Mercredi 28 novembre 2007
Irène et moi-même vous proposons une nouvelle interactive, Agathe, l'héroïne phare d'Irène, va porter secours à Nicolas Boytier, héros dont vous pouvez lire les aventures sur mon blog. Nous attendons vos suggestions pour écrire la suite. J'ai écrit ce premier épisode, Irène écrira le second puis moi le troisième...et ainsi de suite.

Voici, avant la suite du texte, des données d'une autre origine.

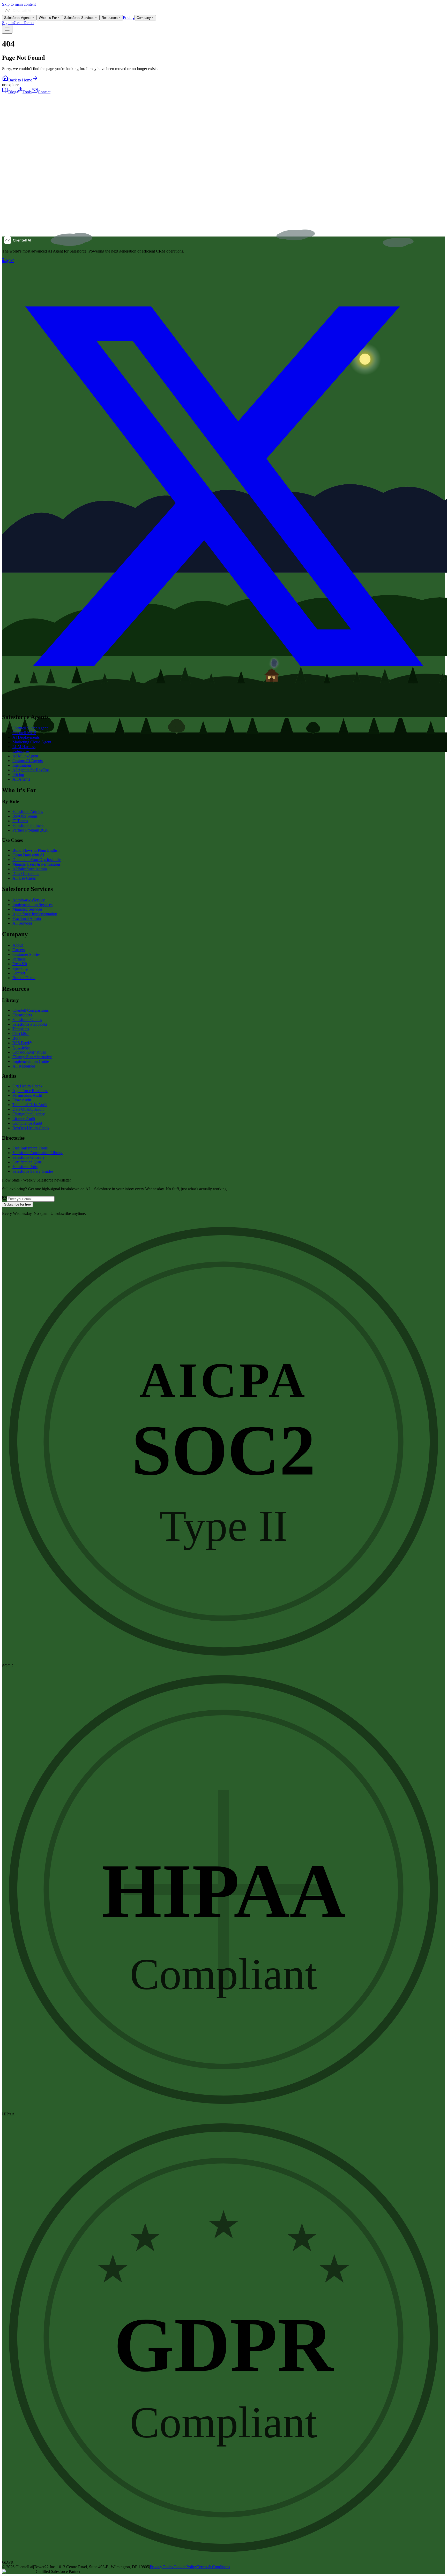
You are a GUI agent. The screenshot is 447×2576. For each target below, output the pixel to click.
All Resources (23, 1066)
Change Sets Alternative (32, 1057)
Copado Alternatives (29, 1052)
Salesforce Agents (18, 18)
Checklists (20, 1033)
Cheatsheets (22, 1015)
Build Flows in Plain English (35, 850)
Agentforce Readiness (30, 1090)
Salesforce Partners (27, 825)
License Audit (23, 1118)
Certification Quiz (27, 1162)
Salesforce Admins (27, 811)
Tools (27, 92)
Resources (110, 18)
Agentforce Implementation (34, 914)
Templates (20, 1029)
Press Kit (19, 964)
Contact (44, 92)
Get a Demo (24, 22)
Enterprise (20, 751)
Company (144, 18)
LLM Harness (23, 746)
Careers (18, 950)
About (17, 945)
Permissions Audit (27, 1095)
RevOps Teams (25, 816)
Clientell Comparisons (30, 1010)
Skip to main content (19, 4)
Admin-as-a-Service (28, 900)
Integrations (22, 765)
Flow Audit (21, 1100)
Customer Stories (26, 954)
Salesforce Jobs (25, 1166)
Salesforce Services (79, 18)
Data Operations (25, 873)
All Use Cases (24, 878)
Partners (19, 959)
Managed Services (27, 909)
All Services (22, 923)
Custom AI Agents (27, 760)
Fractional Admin (26, 918)
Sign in (8, 22)
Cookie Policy (185, 2567)
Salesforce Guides (27, 1019)
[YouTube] (11, 262)
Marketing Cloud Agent (31, 742)
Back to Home (20, 80)
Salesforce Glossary (28, 1157)
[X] (223, 706)
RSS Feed (20, 1043)
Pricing (129, 17)
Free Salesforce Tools (30, 1148)
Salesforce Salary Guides (32, 1171)
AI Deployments (26, 737)
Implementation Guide (30, 1061)
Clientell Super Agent (30, 728)
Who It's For (48, 18)
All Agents (21, 779)
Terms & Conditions (213, 2567)
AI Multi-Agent (25, 756)
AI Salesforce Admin (29, 869)
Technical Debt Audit (29, 1104)
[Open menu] (7, 29)
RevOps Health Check (30, 1128)
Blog (12, 92)
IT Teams (20, 821)
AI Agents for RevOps (30, 770)
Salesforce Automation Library (37, 1152)
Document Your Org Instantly (36, 859)
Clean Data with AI (28, 855)
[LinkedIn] (5, 262)
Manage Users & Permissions (36, 864)
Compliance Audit (27, 1123)
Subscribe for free (17, 1204)
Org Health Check (27, 1086)
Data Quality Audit (27, 1109)
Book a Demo (23, 977)
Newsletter (21, 1047)
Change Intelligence (28, 1114)
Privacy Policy (162, 2567)
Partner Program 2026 (30, 830)
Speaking (20, 968)
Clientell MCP (24, 732)
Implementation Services (32, 904)
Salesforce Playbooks (29, 1024)
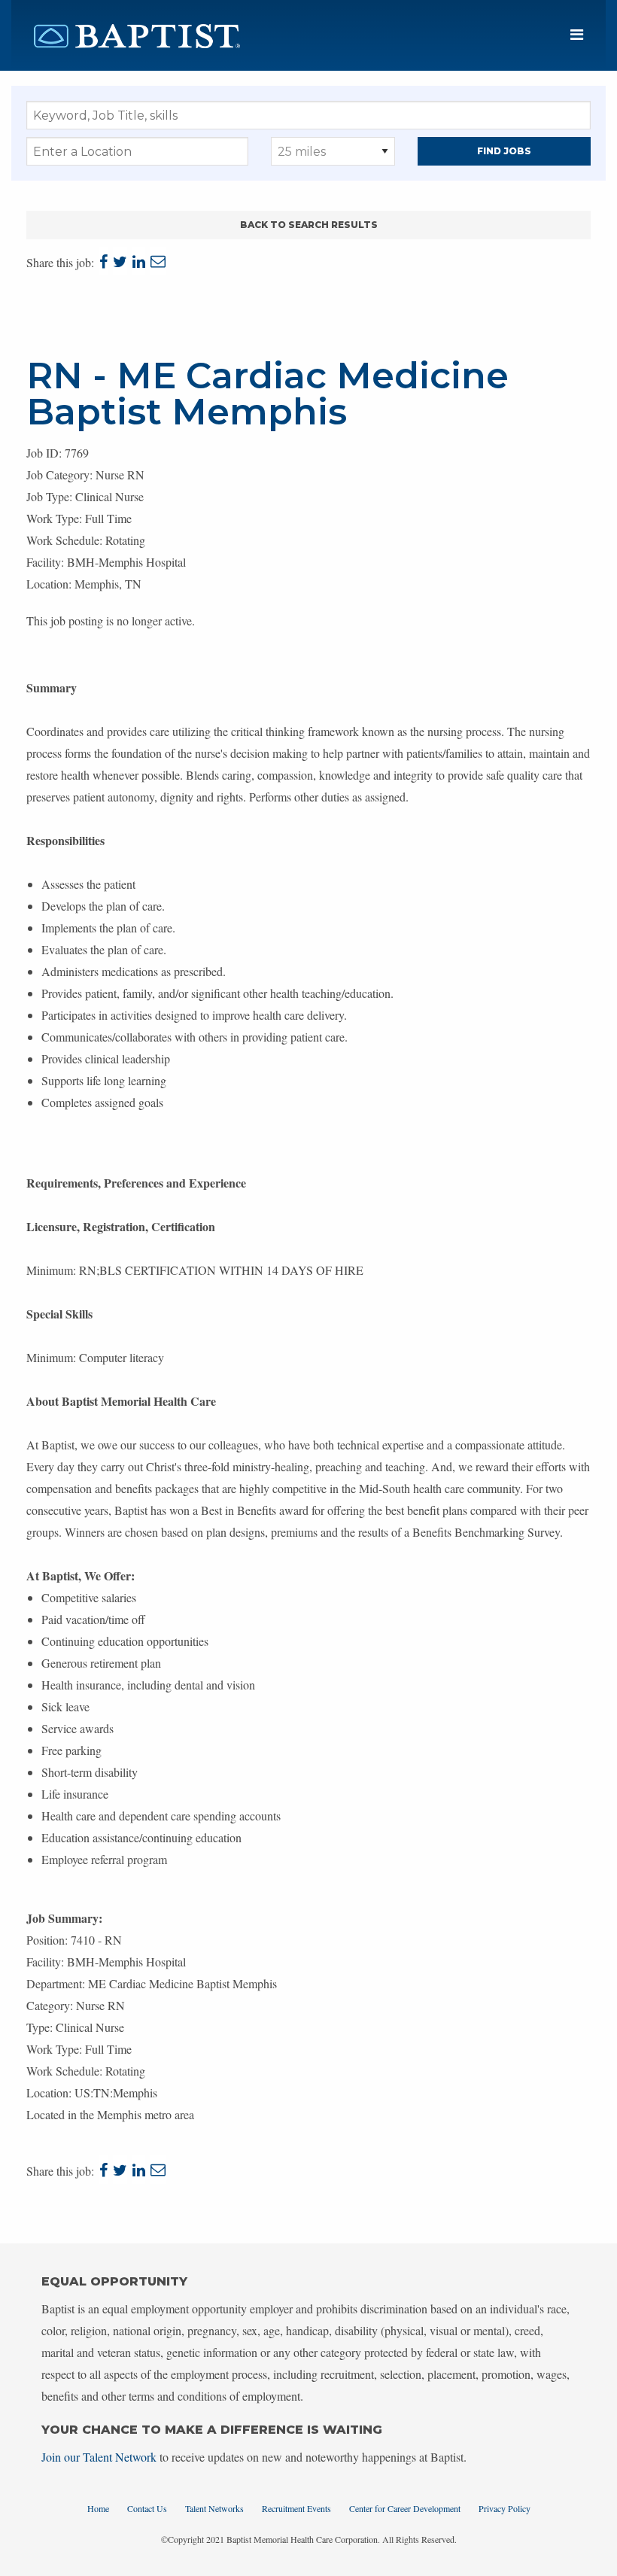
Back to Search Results (309, 224)
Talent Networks (214, 2508)
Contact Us (147, 2508)
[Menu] (576, 35)
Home (98, 2508)
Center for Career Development (404, 2508)
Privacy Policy (504, 2508)
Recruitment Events (296, 2508)
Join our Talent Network (99, 2457)
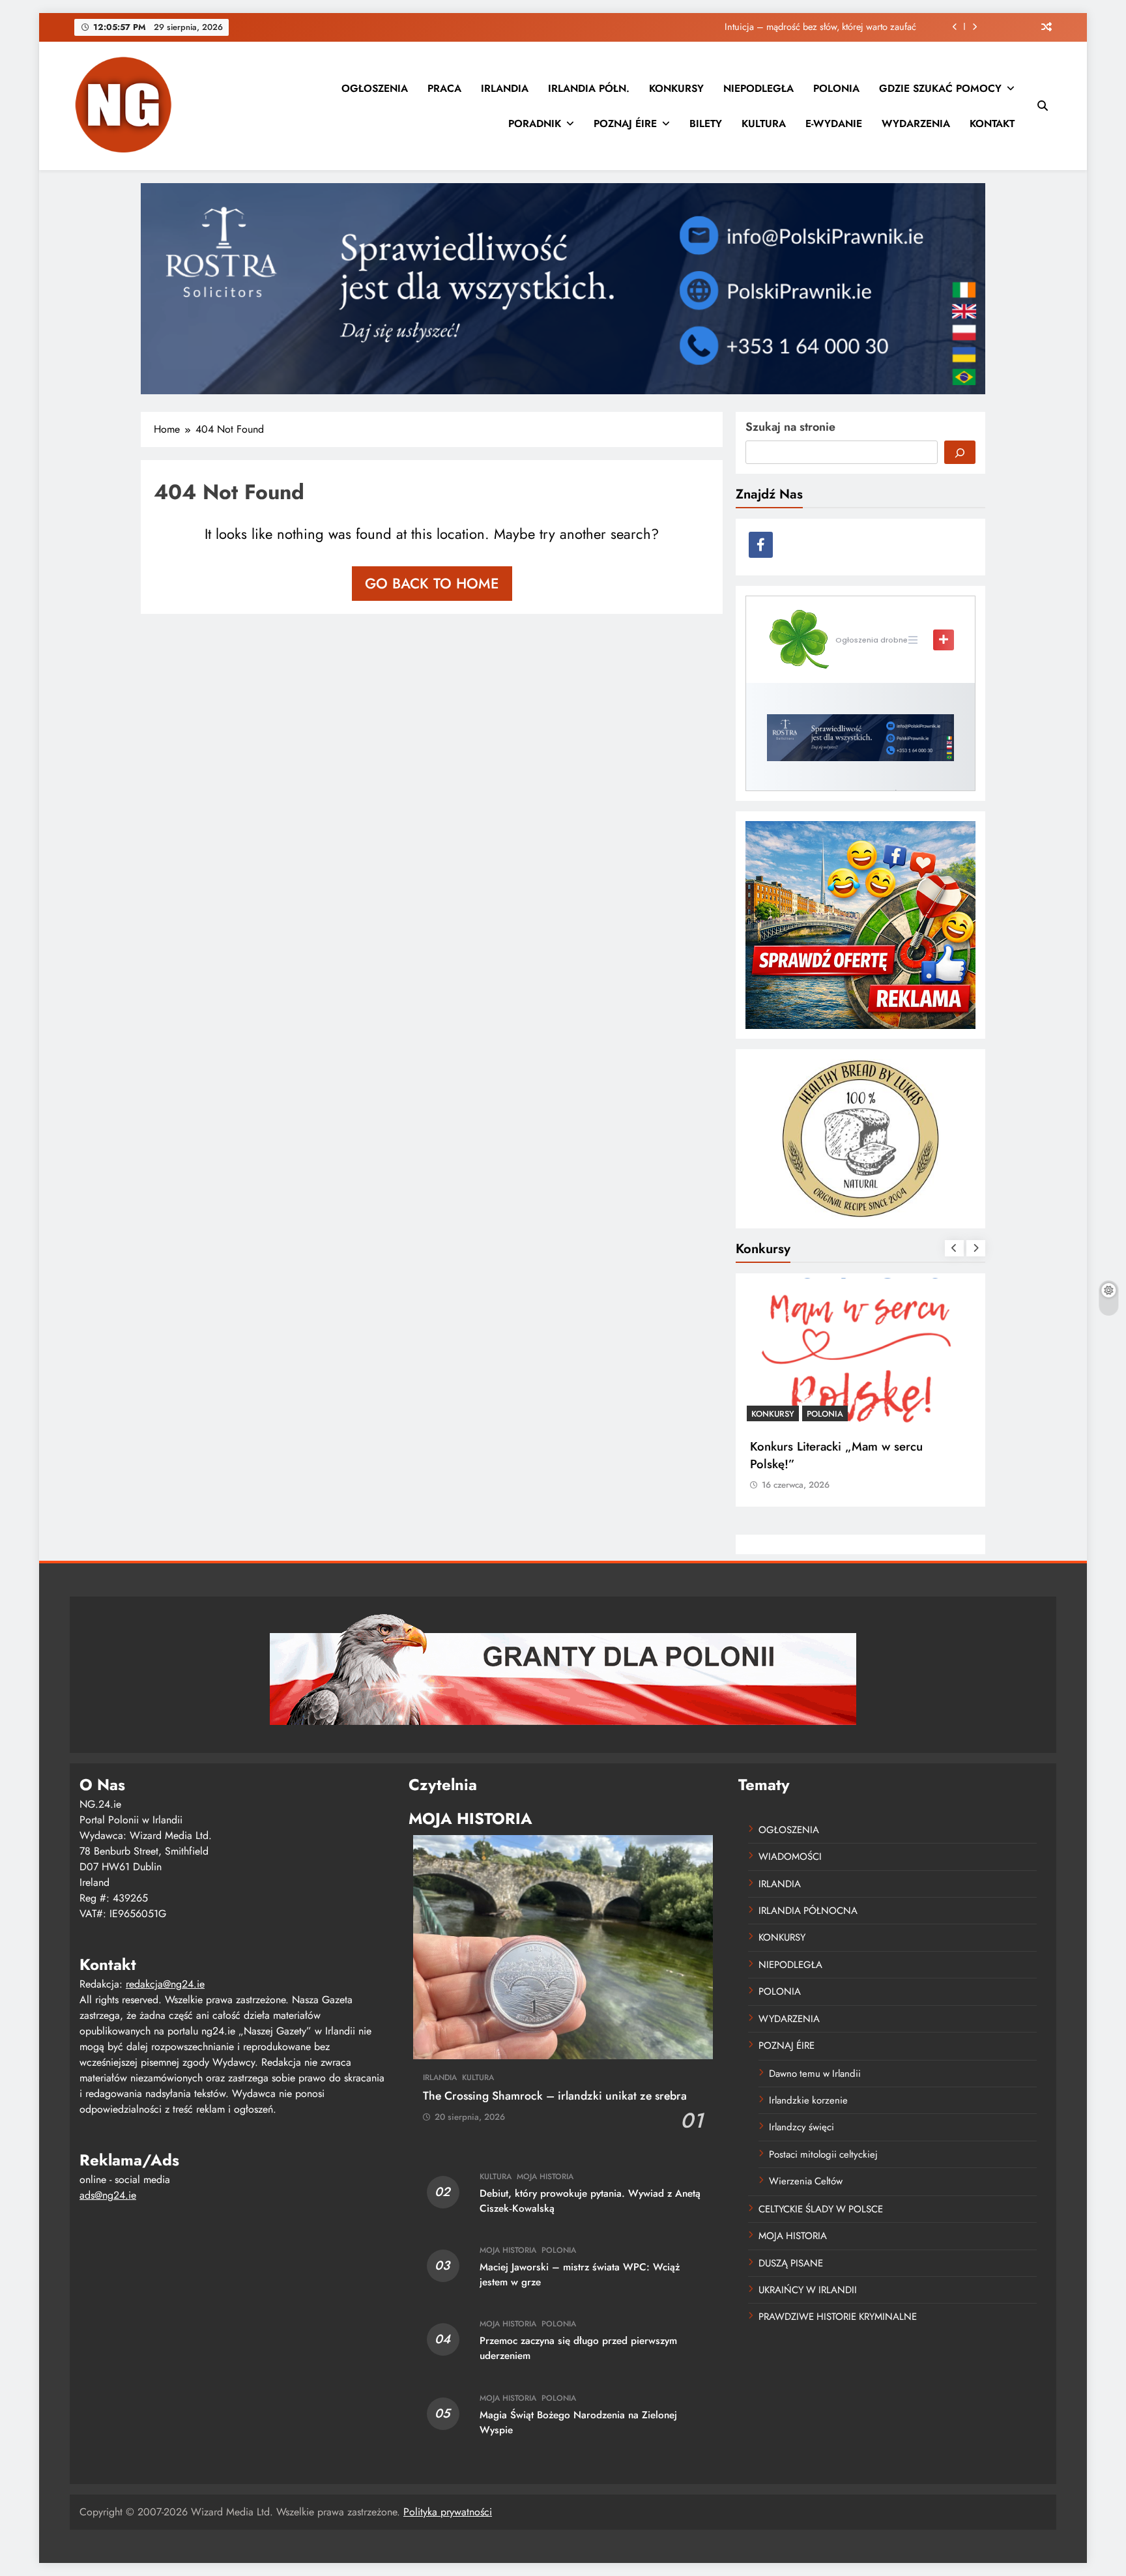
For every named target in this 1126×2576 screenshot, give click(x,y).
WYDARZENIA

Un épisode tous les Mercredis.

"Agathe reposa le livre dont elle venait d’achever la lecture : « Moi, Nicolas Boytier, notaire royal au châtelet de Paris ». Elle se prit à rêver à ce Nicolas et à sa fiancée Marie Anne, elle avait toujours sentie une affection particulière pour ses deux personnages, comme si c’était d’anciennes connaissances, des amis d’enfance peut-être bien qu’ils aient vécu au XVIIIe siècle. Cela faisait trois semaines qu’elle avait entrepris la lecture des mémoires de ce notaire ayant vécu à Montreuil sous bois au XVIIIe siècle et elle se sentait de plus en plus attirée par cette époque et ce lieu, comme appelée…Soudain elle sentie son corps s’élever au dessus du canapé de son salon et, tandis qu’elle entendait Nicolas l’appeler au secours, elle su qu’elle partait pour un nouveau voyage dans le temps.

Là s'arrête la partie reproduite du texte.